Wednesday, March 25, 2026

The Problem With “Total Clutch” Hitting Statistics, Part 2

This is a follow up to today's earlier post on clutch hitting (which was a follow up to yesterday's post).

Again, I use Ed Oswalt’s measure “player’s win value” (or PWV) which is like WPA or Win Probability Added.

"WPA quantifies the percent change in a team's chances of winning from one event to the next. It does so by measuring the importance of a given plate appearance." 

From MLB.COM

I ran a linear regression in which PWV/PA was the dependent variable and relative OBP and SLG were the independent variables. It used all 284 players with 5000 or more plate appearances from 1972-2002.  The regression equation was

PWV/PA = -.0246 + .000149*OBP + .000097*SLG

The r-squared was .935, meaning that 93.5% of the variation in PWV/PA is explained by the model.  The standard error is .00056 or about .39 wins for a 700 PA season.  The correlation between OBP and SLG is about .52.  Each of those has a correlation of over .8 with Wins/PA. So again, two very simple stats explain what is going on with the much more complex, clutch stat.

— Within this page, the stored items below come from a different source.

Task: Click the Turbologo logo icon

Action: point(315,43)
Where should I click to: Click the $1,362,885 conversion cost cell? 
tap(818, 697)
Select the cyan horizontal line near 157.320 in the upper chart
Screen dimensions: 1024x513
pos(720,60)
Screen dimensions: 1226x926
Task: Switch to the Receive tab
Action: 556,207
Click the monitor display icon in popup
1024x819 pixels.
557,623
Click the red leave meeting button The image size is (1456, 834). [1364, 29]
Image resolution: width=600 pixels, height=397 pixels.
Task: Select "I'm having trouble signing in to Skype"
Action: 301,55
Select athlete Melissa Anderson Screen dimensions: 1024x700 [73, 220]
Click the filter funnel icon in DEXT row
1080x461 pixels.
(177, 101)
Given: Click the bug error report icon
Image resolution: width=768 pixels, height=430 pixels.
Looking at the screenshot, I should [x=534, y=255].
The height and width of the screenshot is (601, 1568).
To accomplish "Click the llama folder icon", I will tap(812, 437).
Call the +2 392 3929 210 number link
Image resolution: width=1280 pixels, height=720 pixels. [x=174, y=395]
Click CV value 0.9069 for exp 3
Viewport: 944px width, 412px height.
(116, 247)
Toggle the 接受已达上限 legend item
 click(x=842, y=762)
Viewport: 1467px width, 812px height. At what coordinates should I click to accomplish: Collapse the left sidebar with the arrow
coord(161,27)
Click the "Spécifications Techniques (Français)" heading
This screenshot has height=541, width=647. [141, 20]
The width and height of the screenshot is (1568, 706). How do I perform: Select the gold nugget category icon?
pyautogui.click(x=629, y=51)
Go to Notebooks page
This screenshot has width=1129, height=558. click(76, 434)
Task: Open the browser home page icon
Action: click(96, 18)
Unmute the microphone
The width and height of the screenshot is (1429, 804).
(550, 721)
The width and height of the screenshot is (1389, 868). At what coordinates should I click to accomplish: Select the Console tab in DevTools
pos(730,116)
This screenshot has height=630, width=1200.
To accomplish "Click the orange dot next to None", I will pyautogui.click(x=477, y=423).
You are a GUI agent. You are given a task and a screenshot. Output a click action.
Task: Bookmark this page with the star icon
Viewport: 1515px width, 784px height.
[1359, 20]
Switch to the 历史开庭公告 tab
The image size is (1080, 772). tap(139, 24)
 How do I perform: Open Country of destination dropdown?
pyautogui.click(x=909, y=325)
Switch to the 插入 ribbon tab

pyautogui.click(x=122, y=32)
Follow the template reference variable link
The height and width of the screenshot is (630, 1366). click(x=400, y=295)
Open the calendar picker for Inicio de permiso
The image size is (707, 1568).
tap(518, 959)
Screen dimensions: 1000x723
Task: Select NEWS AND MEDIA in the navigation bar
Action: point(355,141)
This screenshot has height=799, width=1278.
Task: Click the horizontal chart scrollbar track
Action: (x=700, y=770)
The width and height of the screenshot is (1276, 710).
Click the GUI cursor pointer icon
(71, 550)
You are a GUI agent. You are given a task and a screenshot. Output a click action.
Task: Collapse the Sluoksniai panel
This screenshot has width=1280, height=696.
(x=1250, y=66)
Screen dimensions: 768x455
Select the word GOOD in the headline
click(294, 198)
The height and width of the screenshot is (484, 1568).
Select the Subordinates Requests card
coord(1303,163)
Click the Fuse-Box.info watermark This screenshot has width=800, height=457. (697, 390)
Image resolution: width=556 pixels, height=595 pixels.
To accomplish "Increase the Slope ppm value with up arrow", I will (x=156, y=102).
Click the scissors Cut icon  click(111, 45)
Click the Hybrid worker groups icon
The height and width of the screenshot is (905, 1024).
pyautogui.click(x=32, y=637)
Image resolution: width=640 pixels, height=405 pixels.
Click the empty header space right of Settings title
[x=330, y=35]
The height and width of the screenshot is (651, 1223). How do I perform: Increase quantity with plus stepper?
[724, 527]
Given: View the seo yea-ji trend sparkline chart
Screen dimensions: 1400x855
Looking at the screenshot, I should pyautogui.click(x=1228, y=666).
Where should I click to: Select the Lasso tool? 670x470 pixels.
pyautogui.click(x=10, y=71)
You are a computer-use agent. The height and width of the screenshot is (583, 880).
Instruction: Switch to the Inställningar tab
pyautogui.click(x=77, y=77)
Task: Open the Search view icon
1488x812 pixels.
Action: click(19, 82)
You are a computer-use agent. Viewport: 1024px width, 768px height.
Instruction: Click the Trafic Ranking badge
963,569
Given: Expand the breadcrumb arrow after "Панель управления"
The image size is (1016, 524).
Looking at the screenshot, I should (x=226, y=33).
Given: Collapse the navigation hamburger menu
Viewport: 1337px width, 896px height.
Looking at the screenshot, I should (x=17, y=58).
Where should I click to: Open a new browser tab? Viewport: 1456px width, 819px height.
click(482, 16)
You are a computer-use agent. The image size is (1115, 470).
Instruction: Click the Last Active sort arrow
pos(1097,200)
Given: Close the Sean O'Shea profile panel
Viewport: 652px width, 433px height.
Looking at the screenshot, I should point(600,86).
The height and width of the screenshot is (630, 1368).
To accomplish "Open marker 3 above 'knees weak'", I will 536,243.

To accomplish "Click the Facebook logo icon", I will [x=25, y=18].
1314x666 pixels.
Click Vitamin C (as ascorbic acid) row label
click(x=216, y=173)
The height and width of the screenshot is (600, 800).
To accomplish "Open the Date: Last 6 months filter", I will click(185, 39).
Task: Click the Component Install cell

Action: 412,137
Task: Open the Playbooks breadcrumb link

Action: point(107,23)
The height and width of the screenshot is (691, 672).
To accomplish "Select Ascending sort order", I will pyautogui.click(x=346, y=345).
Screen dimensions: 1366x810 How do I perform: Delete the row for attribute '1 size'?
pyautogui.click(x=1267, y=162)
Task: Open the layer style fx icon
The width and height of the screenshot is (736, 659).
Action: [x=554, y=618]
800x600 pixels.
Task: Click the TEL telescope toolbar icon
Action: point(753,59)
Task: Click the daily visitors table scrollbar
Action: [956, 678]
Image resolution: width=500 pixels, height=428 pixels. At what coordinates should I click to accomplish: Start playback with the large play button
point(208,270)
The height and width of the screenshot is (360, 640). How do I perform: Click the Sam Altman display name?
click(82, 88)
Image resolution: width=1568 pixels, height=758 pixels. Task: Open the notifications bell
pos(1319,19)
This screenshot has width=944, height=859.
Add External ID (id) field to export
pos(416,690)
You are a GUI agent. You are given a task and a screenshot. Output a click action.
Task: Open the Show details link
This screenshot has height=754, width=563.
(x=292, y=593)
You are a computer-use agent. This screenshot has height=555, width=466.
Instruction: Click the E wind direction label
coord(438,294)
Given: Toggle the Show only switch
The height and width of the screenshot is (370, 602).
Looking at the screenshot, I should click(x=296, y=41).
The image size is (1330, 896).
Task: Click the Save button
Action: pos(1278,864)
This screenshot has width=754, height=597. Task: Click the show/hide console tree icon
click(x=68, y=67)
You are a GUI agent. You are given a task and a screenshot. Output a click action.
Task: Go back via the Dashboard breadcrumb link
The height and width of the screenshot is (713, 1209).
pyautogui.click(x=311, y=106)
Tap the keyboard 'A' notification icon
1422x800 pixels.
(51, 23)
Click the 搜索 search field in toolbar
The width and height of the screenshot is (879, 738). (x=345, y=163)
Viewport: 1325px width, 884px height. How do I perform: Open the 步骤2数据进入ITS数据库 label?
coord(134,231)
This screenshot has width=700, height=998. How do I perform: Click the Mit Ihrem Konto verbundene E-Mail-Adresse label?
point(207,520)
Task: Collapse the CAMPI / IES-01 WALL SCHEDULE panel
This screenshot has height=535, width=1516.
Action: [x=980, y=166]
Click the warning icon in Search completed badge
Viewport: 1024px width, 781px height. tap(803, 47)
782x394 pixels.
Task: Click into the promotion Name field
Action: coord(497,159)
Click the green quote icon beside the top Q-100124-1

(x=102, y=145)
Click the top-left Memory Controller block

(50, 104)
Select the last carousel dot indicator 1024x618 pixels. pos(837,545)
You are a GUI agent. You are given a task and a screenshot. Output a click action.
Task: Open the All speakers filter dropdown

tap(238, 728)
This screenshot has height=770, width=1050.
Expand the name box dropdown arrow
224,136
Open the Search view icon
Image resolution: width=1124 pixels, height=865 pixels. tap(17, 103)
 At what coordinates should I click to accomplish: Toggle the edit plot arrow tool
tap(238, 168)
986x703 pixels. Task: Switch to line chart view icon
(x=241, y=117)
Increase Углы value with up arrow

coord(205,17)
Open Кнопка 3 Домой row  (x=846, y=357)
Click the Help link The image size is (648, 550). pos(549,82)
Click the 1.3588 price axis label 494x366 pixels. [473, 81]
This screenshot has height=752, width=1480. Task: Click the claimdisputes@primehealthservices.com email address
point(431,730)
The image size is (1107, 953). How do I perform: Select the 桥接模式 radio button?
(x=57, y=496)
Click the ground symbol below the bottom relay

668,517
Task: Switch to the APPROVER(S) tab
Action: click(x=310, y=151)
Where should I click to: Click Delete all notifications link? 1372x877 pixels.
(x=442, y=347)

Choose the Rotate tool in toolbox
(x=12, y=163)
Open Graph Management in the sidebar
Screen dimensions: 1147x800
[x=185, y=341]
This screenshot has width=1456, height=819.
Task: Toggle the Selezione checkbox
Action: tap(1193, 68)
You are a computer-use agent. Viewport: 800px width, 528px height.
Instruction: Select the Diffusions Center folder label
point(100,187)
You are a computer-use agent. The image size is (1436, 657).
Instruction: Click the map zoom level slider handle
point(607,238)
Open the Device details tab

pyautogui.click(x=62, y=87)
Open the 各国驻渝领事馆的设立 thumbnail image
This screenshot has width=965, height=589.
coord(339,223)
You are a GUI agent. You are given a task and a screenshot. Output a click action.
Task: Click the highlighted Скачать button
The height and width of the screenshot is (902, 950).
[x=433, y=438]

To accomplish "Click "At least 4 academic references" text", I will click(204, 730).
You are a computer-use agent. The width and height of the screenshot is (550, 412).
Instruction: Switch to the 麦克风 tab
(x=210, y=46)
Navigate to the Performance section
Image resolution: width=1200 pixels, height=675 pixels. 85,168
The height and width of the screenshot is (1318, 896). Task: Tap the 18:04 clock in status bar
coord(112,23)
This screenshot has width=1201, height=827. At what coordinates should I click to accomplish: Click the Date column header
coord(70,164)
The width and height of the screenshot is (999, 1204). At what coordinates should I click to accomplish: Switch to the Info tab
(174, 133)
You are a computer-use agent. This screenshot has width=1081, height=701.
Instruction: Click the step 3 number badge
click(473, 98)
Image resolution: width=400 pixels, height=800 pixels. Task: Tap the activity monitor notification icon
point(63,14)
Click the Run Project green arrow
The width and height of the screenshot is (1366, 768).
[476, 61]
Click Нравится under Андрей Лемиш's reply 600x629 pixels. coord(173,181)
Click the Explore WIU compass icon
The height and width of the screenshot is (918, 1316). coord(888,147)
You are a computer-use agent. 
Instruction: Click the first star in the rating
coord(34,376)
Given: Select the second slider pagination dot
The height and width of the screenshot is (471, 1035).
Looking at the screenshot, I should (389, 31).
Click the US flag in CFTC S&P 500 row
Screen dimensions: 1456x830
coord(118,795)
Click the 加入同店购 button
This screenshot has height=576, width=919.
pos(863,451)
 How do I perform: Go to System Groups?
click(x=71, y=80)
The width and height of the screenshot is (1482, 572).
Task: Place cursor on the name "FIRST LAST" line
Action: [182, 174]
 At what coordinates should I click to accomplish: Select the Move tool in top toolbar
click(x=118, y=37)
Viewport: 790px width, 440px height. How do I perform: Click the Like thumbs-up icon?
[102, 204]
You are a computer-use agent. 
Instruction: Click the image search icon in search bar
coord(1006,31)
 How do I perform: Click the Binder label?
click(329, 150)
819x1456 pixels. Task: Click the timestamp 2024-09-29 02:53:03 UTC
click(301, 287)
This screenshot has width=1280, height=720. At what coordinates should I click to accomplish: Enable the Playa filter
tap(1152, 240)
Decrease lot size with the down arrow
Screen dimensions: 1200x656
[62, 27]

About 82% of the players were within .5 PWV or wins of what the equation predicts. Only 5 were more than 1 win better or worse. So at most, the best clutch hitter can add about 1.38 wins a season above what you would expect them to. 

Now another stat, the Game State Victories (GSV) from the Rhoids Sports Analysis website, shows the same tendencies.

I have a data set with 191 players who have 900 or more at bats over the years 2001-2003. (this is not all of them-I'll explain later).  So I ran a regression in which each hitter's GSV for the three seasons was the dependent variable and their cumulative totals for various other stats were the independent variables.  The r-squared I got was .91, meaning that 91% of the variation in GSV across hitters is explained by regular counting stats that are not at all context dependent (well, not quite, again I will explain later-it concerns SACs).  That is, these independent variables have nothing to do with the score or the inning.  Yet they explain almost all of the variation in the context dependent variable. 

Here are the coefficient estimates

SAC = -.021
SF = -.049
GIDP = -.1098
CS = -.059
SB = .0299
BB = .053
HR = .106
3B = .099
2B = .0877
1B = .0603
OUTS = -.01537
Intercept = -1.47 

Outs means outs not counting the GIDP. BB includes hit by pitch.  The only variables not statistically significant (T-value less than 1.96) are SAC, SF and CS. That is a surprise for CS.   I believe that GSV or anything like it is a clutch stat.  Yet non-clutch data does a very good job of explaining the variation in GSV. It is possible that the unexplained variation is due to chance and not any kind of clutch hitting ability.

Now the data.  I chose 900 at-bats because the data given that I was able to download from the Rhoids website, listed other stats, but not walks.  So I wanted a convenient cutoff for which players to count and I chose 300 for individual years, figuring anyone who gets 400 plate appearances probably has at least 300 at bats.  And over three years that is 900. I also used the data from Doug Steele's website to get walks, GIDP, etc. 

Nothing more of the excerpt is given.